--- BEGIN Provided entries ---

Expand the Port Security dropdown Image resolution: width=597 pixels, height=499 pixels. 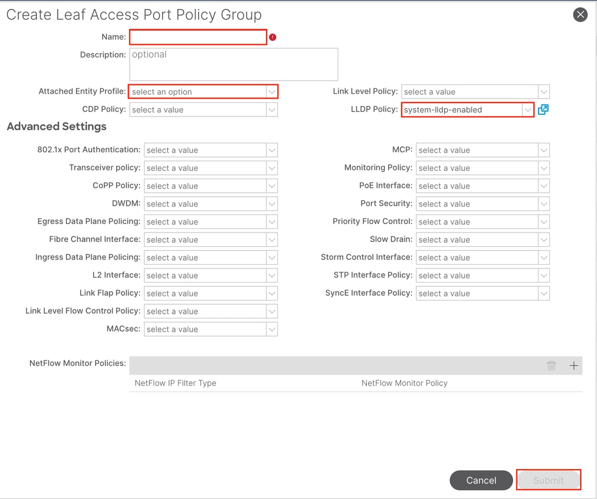tap(482, 204)
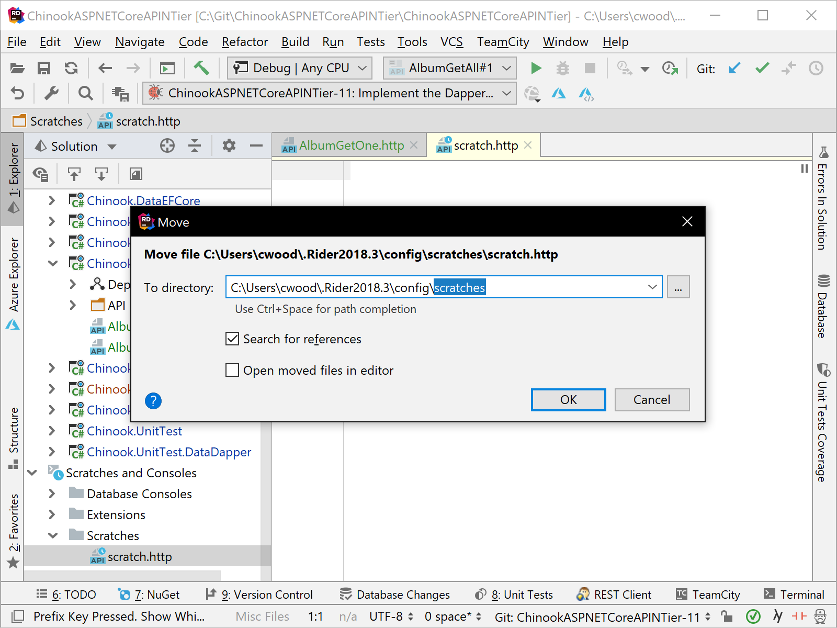Click the Debug bug icon
Viewport: 837px width, 628px height.
(x=563, y=68)
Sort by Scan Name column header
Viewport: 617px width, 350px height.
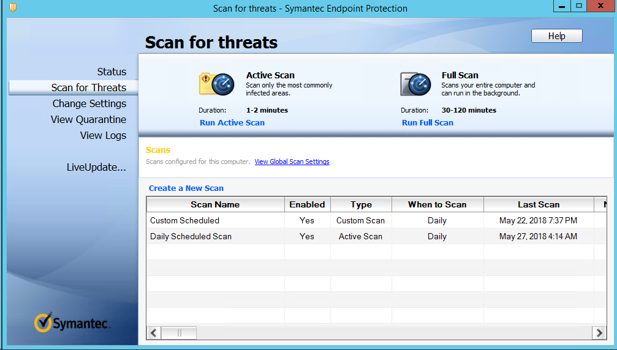(x=215, y=204)

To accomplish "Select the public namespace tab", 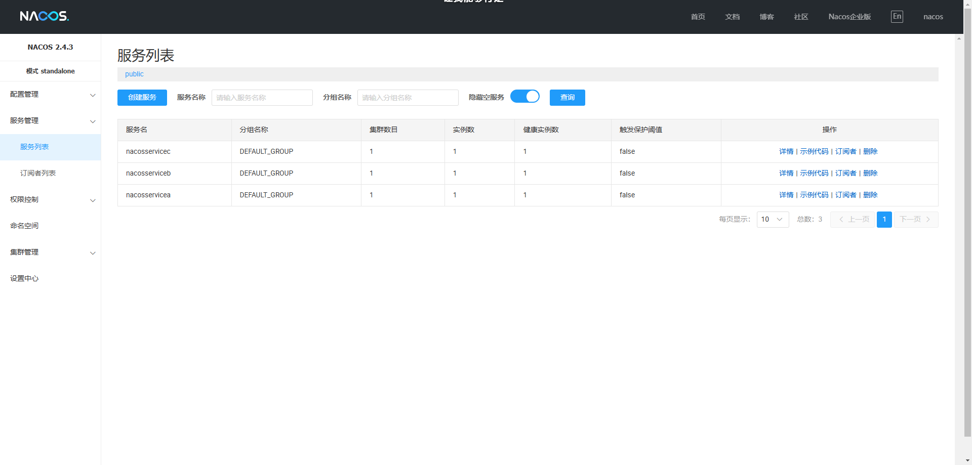I will pos(134,74).
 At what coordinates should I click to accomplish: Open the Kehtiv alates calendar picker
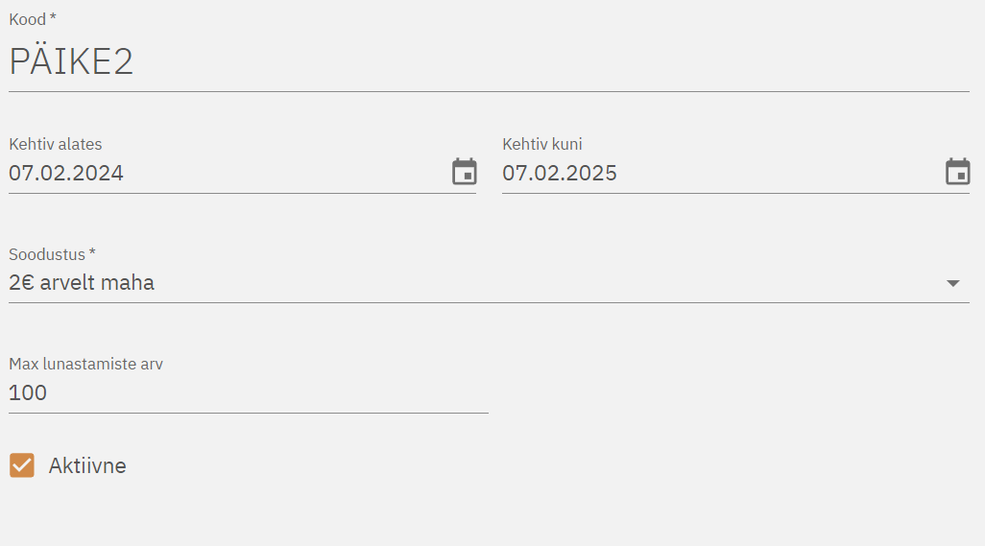465,172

--- END Provided entries ---

* [Stated problem]:
Starting at the line that contains "At what coordinates" and continuing through the end of the entries, format each line as a string in a JSON list, skipping blank lines. Leave the pictures out.

* [Solution to the exercise]:
[
  " At what coordinates should I click to accomplish: Open the Kehtiv alates calendar picker",
  "465,172"
]